* BEGIN Entries shown *

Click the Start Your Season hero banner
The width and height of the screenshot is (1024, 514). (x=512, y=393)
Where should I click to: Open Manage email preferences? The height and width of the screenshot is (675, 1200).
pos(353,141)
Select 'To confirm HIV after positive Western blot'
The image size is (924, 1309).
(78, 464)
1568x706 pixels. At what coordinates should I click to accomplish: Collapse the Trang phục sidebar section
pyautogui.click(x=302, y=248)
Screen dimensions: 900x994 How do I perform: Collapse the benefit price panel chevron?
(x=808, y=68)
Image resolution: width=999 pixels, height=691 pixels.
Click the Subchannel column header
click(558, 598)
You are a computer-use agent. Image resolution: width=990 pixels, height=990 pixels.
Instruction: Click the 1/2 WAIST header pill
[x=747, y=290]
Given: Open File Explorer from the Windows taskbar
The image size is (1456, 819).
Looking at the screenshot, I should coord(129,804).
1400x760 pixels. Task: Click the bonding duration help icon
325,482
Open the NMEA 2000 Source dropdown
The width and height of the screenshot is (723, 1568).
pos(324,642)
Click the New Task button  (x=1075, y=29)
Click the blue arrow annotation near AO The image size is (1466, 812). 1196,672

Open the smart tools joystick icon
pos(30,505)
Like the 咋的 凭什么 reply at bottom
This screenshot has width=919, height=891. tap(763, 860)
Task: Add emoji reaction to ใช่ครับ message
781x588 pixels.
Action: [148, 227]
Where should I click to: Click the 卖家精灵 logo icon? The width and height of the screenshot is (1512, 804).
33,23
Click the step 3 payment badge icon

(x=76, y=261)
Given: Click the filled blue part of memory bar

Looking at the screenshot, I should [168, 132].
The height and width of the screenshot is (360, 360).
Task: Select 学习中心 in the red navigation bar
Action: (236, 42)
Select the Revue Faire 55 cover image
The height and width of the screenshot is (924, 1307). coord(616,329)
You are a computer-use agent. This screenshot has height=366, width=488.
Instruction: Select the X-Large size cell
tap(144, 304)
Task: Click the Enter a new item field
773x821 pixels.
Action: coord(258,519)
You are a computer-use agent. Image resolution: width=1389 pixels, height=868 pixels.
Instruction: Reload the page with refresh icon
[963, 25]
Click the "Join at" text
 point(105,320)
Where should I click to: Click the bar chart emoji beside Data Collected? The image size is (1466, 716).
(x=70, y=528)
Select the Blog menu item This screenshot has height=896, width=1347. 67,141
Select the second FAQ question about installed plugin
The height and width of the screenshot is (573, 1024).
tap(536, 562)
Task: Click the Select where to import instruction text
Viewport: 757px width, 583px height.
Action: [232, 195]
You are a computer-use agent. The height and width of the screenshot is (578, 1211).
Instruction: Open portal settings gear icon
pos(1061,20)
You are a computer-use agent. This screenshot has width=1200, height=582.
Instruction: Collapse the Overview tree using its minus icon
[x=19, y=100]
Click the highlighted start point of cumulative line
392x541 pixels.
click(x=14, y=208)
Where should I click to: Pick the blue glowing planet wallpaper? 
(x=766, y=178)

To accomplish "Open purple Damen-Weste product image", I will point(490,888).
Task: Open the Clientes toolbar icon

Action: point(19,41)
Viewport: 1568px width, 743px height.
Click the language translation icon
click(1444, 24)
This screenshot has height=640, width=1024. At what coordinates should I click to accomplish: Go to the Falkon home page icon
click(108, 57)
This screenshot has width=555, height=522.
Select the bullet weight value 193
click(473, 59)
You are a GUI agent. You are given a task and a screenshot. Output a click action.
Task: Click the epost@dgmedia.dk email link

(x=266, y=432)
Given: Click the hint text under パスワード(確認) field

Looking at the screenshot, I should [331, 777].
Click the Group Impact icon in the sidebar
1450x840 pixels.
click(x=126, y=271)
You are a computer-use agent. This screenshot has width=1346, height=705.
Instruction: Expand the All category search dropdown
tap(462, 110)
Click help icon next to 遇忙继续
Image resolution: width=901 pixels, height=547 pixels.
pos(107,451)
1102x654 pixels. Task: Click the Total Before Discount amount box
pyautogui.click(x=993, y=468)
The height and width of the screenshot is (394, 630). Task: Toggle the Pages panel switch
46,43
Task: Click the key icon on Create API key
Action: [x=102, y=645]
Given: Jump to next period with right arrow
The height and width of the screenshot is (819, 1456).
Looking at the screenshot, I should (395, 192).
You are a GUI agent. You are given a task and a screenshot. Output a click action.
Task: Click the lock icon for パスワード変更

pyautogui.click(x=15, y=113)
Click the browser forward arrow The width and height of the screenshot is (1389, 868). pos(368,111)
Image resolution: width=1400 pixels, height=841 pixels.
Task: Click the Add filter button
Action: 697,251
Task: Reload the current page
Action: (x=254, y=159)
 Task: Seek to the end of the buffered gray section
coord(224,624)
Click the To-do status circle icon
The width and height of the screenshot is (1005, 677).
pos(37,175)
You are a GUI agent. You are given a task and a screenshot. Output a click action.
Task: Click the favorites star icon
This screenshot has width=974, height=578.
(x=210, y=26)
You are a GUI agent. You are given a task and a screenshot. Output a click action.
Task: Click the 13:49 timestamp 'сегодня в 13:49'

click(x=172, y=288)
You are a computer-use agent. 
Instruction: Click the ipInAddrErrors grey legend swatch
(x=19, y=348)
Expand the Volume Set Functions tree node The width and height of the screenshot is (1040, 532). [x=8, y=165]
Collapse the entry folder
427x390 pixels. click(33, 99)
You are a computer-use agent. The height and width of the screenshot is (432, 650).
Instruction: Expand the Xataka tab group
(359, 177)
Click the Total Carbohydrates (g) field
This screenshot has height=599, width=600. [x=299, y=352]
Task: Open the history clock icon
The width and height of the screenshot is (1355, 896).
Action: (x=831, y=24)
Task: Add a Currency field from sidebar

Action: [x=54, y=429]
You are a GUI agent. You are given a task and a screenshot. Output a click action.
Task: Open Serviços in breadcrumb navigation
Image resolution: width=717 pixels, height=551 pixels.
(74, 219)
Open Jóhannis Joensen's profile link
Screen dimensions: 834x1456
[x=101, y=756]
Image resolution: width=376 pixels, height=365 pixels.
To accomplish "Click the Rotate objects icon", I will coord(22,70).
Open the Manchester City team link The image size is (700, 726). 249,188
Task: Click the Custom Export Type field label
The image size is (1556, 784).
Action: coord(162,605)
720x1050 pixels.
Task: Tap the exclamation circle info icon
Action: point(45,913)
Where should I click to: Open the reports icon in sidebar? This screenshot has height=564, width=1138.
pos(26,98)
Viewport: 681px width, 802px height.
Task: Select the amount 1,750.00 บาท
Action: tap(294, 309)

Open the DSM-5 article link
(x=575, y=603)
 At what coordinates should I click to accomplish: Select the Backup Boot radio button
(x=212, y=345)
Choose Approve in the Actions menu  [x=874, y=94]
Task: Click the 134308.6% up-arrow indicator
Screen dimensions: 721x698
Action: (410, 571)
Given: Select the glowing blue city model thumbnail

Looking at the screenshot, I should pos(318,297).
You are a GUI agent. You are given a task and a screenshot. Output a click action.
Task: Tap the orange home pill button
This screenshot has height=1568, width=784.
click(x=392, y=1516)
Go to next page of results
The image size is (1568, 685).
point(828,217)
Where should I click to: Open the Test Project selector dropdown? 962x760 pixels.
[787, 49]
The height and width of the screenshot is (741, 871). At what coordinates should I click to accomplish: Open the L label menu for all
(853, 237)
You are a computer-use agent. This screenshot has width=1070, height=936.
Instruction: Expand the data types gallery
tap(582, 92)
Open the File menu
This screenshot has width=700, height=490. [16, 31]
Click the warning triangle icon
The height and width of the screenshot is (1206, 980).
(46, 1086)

* END Entries shown *

Reproduce the lines above word for word.

▸ Written response:
Click the Start Your Season hero banner
The width and height of the screenshot is (1024, 514). (x=512, y=393)
Where should I click to: Open Manage email preferences? The height and width of the screenshot is (675, 1200).
pos(353,141)
Select 'To confirm HIV after positive Western blot'
The image size is (924, 1309).
(78, 464)
1568x706 pixels. At what coordinates should I click to accomplish: Collapse the Trang phục sidebar section
pyautogui.click(x=302, y=248)
Screen dimensions: 900x994 How do I perform: Collapse the benefit price panel chevron?
(x=808, y=68)
Image resolution: width=999 pixels, height=691 pixels.
Click the Subchannel column header
click(558, 598)
You are a computer-use agent. Image resolution: width=990 pixels, height=990 pixels.
Instruction: Click the 1/2 WAIST header pill
[x=747, y=290]
Given: Open File Explorer from the Windows taskbar
The image size is (1456, 819).
Looking at the screenshot, I should coord(129,804).
1400x760 pixels. Task: Click the bonding duration help icon
325,482
Open the NMEA 2000 Source dropdown
The width and height of the screenshot is (723, 1568).
pos(324,642)
Click the New Task button  (x=1075, y=29)
Click the blue arrow annotation near AO The image size is (1466, 812). 1196,672

Open the smart tools joystick icon
pos(30,505)
Like the 咋的 凭什么 reply at bottom
This screenshot has width=919, height=891. tap(763, 860)
Task: Add emoji reaction to ใช่ครับ message
781x588 pixels.
Action: [148, 227]
Where should I click to: Click the 卖家精灵 logo icon? The width and height of the screenshot is (1512, 804).
33,23
Click the step 3 payment badge icon

(x=76, y=261)
Given: Click the filled blue part of memory bar

Looking at the screenshot, I should [168, 132].
The height and width of the screenshot is (360, 360).
Task: Select 学习中心 in the red navigation bar
Action: (236, 42)
Select the Revue Faire 55 cover image
The height and width of the screenshot is (924, 1307). coord(616,329)
You are a computer-use agent. This screenshot has height=366, width=488.
Instruction: Select the X-Large size cell
tap(144, 304)
Task: Click the Enter a new item field
773x821 pixels.
Action: coord(258,519)
You are a computer-use agent. Image resolution: width=1389 pixels, height=868 pixels.
Instruction: Reload the page with refresh icon
[963, 25]
Click the "Join at" text
 point(105,320)
Where should I click to: Click the bar chart emoji beside Data Collected? The image size is (1466, 716).
(x=70, y=528)
Select the Blog menu item This screenshot has height=896, width=1347. 67,141
Select the second FAQ question about installed plugin
The height and width of the screenshot is (573, 1024).
tap(536, 562)
Task: Click the Select where to import instruction text
Viewport: 757px width, 583px height.
Action: [232, 195]
You are a computer-use agent. The height and width of the screenshot is (578, 1211).
Instruction: Open portal settings gear icon
pos(1061,20)
You are a computer-use agent. This screenshot has width=1200, height=582.
Instruction: Collapse the Overview tree using its minus icon
[x=19, y=100]
Click the highlighted start point of cumulative line
392x541 pixels.
click(x=14, y=208)
Where should I click to: Pick the blue glowing planet wallpaper? 
(x=766, y=178)

To accomplish "Open purple Damen-Weste product image", I will point(490,888).
Task: Open the Clientes toolbar icon

Action: point(19,41)
Viewport: 1568px width, 743px height.
Click the language translation icon
click(1444, 24)
This screenshot has height=640, width=1024. At what coordinates should I click to accomplish: Go to the Falkon home page icon
click(108, 57)
This screenshot has width=555, height=522.
Select the bullet weight value 193
click(473, 59)
You are a GUI agent. You are given a task and a screenshot. Output a click action.
Task: Click the epost@dgmedia.dk email link

(x=266, y=432)
Given: Click the hint text under パスワード(確認) field

Looking at the screenshot, I should [331, 777].
Click the Group Impact icon in the sidebar
1450x840 pixels.
click(x=126, y=271)
You are a computer-use agent. This screenshot has width=1346, height=705.
Instruction: Expand the All category search dropdown
tap(462, 110)
Click help icon next to 遇忙继续
Image resolution: width=901 pixels, height=547 pixels.
pos(107,451)
1102x654 pixels. Task: Click the Total Before Discount amount box
pyautogui.click(x=993, y=468)
The height and width of the screenshot is (394, 630). Task: Toggle the Pages panel switch
46,43
Task: Click the key icon on Create API key
Action: [x=102, y=645]
Given: Jump to next period with right arrow
The height and width of the screenshot is (819, 1456).
Looking at the screenshot, I should (395, 192).
You are a GUI agent. You are given a task and a screenshot. Output a click action.
Task: Click the lock icon for パスワード変更

pyautogui.click(x=15, y=113)
Click the browser forward arrow The width and height of the screenshot is (1389, 868). pos(368,111)
Image resolution: width=1400 pixels, height=841 pixels.
Task: Click the Add filter button
Action: 697,251
Task: Reload the current page
Action: (x=254, y=159)
 Task: Seek to the end of the buffered gray section
coord(224,624)
Click the To-do status circle icon
The width and height of the screenshot is (1005, 677).
pos(37,175)
You are a GUI agent. You are given a task and a screenshot. Output a click action.
Task: Click the favorites star icon
This screenshot has width=974, height=578.
(x=210, y=26)
You are a GUI agent. You are given a task and a screenshot. Output a click action.
Task: Click the 13:49 timestamp 'сегодня в 13:49'

click(x=172, y=288)
You are a computer-use agent. 
Instruction: Click the ipInAddrErrors grey legend swatch
(x=19, y=348)
Expand the Volume Set Functions tree node The width and height of the screenshot is (1040, 532). [x=8, y=165]
Collapse the entry folder
427x390 pixels. click(33, 99)
You are a computer-use agent. The height and width of the screenshot is (432, 650).
Instruction: Expand the Xataka tab group
(359, 177)
Click the Total Carbohydrates (g) field
This screenshot has height=599, width=600. [x=299, y=352]
Task: Open the history clock icon
The width and height of the screenshot is (1355, 896).
Action: (x=831, y=24)
Task: Add a Currency field from sidebar

Action: [x=54, y=429]
You are a GUI agent. You are given a task and a screenshot. Output a click action.
Task: Open Serviços in breadcrumb navigation
Image resolution: width=717 pixels, height=551 pixels.
(74, 219)
Open Jóhannis Joensen's profile link
Screen dimensions: 834x1456
[x=101, y=756]
Image resolution: width=376 pixels, height=365 pixels.
To accomplish "Click the Rotate objects icon", I will coord(22,70).
Open the Manchester City team link The image size is (700, 726). 249,188
Task: Click the Custom Export Type field label
The image size is (1556, 784).
Action: coord(162,605)
720x1050 pixels.
Task: Tap the exclamation circle info icon
Action: point(45,913)
Where should I click to: Open the reports icon in sidebar? This screenshot has height=564, width=1138.
pos(26,98)
Viewport: 681px width, 802px height.
Task: Select the amount 1,750.00 บาท
Action: tap(294, 309)

Open the DSM-5 article link
(x=575, y=603)
 At what coordinates should I click to accomplish: Select the Backup Boot radio button
(x=212, y=345)
Choose Approve in the Actions menu  [x=874, y=94]
Task: Click the 134308.6% up-arrow indicator
Screen dimensions: 721x698
Action: (410, 571)
Given: Select the glowing blue city model thumbnail

Looking at the screenshot, I should pos(318,297).
You are a GUI agent. You are given a task and a screenshot. Output a click action.
Task: Tap the orange home pill button
This screenshot has height=1568, width=784.
click(x=392, y=1516)
Go to next page of results
The image size is (1568, 685).
point(828,217)
Where should I click to: Open the Test Project selector dropdown? 962x760 pixels.
[787, 49]
The height and width of the screenshot is (741, 871). At what coordinates should I click to accomplish: Open the L label menu for all
(853, 237)
You are a computer-use agent. This screenshot has width=1070, height=936.
Instruction: Expand the data types gallery
tap(582, 92)
Open the File menu
This screenshot has width=700, height=490. [16, 31]
Click the warning triangle icon
The height and width of the screenshot is (1206, 980).
(46, 1086)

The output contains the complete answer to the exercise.